Insiden ini terjadi di kompleks perumahan Pesona Kahuripan 1 dan tengah diselidiki oleh pihak kepolisian.
Peristiwa tersebut berawal dari perselisihan terkait pembangunan polisi tidur yang dilakukan tanpa izin.
Ketua RT berinisial S disebut tidak terima dengan tindakan salah satu warganya, DS, hingga mendatangi korban bersama empat orang lainnya.
Cekcok pun tak terhindarkan, yang kemudian berujung pada aksi kekerasan.
Korban mengalami luka tusuk di bagian belakang tubuh dan kepala, sehingga harus segera dilarikan ke rumah sakit untuk mendapat perawatan medis.
Rekaman kejadian yang beredar di media sosial menunjukkan adu mulut antara Ketua RT dan korban sebelum akhirnya terjadi penganiayaan.
Seorang saksi mata, Dimas, mengungkapkan bahwa perselisihan awalnya dipicu rencana Ketua RT untuk membongkar polisi tidur tersebut.
“Pak RT itu ingin membongkar. Katanya besok akan saya bongkar itu. Kemudian si korban tersebut yang berinisial DS ini membalas dengan datang aja sekarangt. Singkat cerita berserang 5 menit kurang lebih Pak Rt itu langsung datang beserta rombongannya mungkin temannya atau pasukannya. Kurang lebih empat sampai lima orang. Dan ketika itu juga terjadilah cekcok mulut sampai mungkin berbenturan badan antara korban dan Pak Rt tersebut.
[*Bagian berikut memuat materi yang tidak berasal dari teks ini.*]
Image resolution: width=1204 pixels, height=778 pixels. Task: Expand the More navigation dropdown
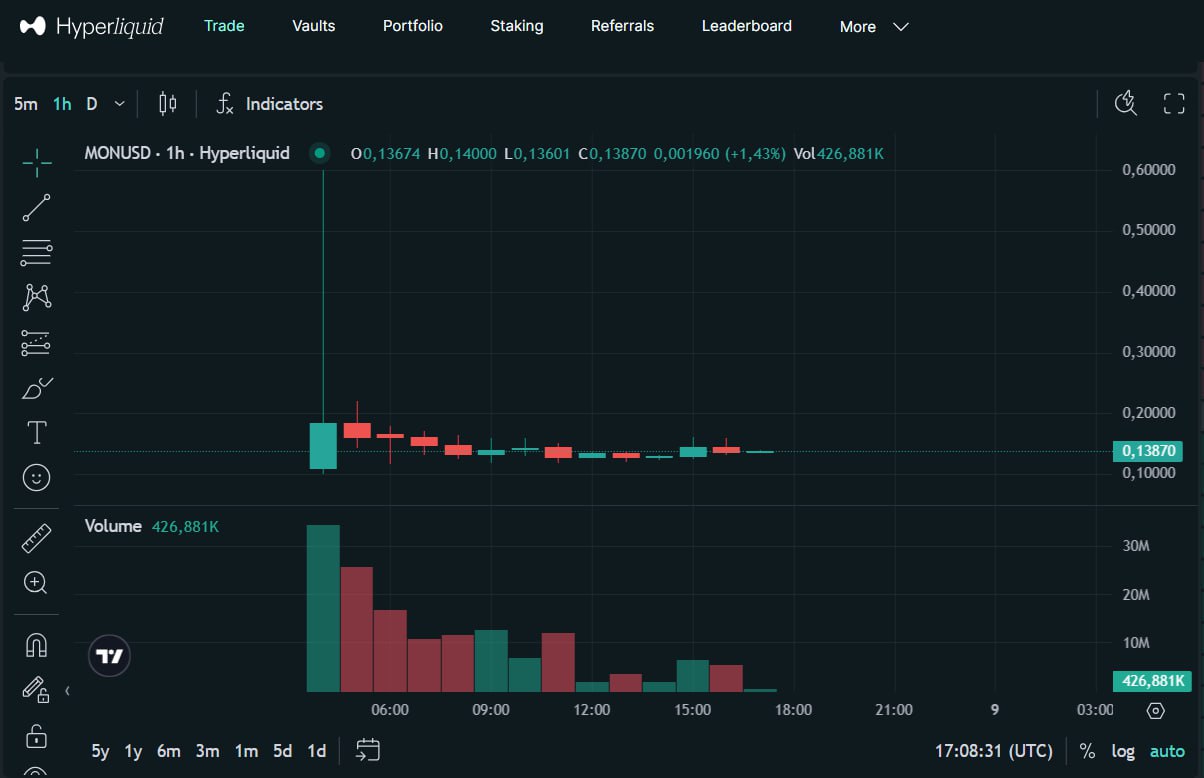[x=874, y=27]
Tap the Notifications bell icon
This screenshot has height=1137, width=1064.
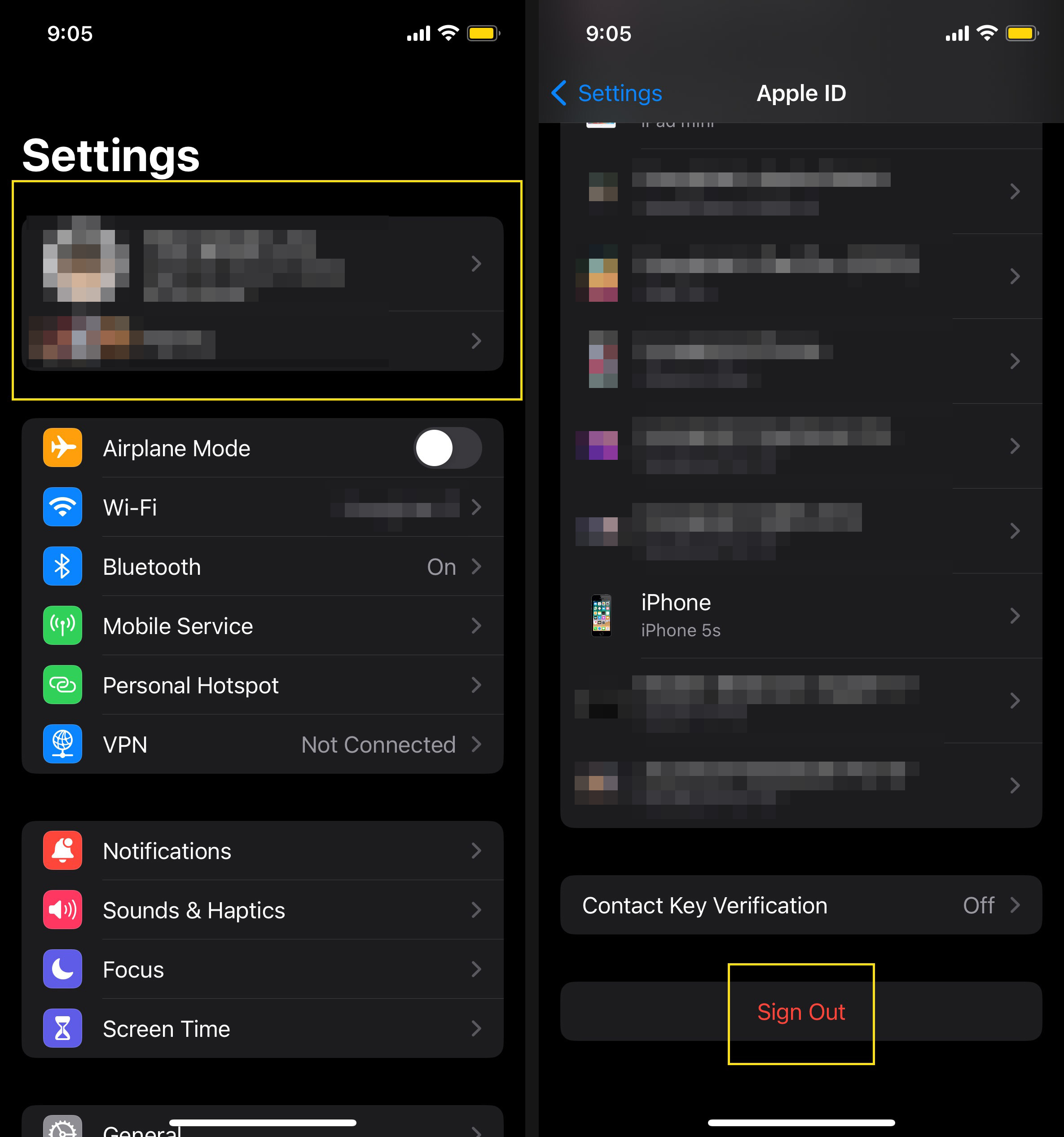tap(62, 851)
Ada satu orang yang menarik si korban memegangi mungkin dengan memisahkan dan seketika itu pula terjadi penusukan yang dilakukan oleh orang yang tidak dikenal tersebut,” kata saksi mata Dimas, seperti diberitakan Nusantara TV dalam program NTV Tonight.
Kanit Reskrim Polsek Klapanunggal, Aiptu Hendi Suhendi, memastikan bahwa pihak kepolisian telah melakukan olah tempat kejadian perkara (TKP) dan memeriksa sejumlah saksi guna mengungkap motif kejadian.
“Untuk motif dari peristiwa penganiayaan dan pengeroyokan ini masih kami dalami,” ujarnya.
Hingga saat ini, Ketua RT beserta empat preman yang diduga sebagai pelaku masih dalam pelarian dan tengah diburu oleh pihak kepolisian.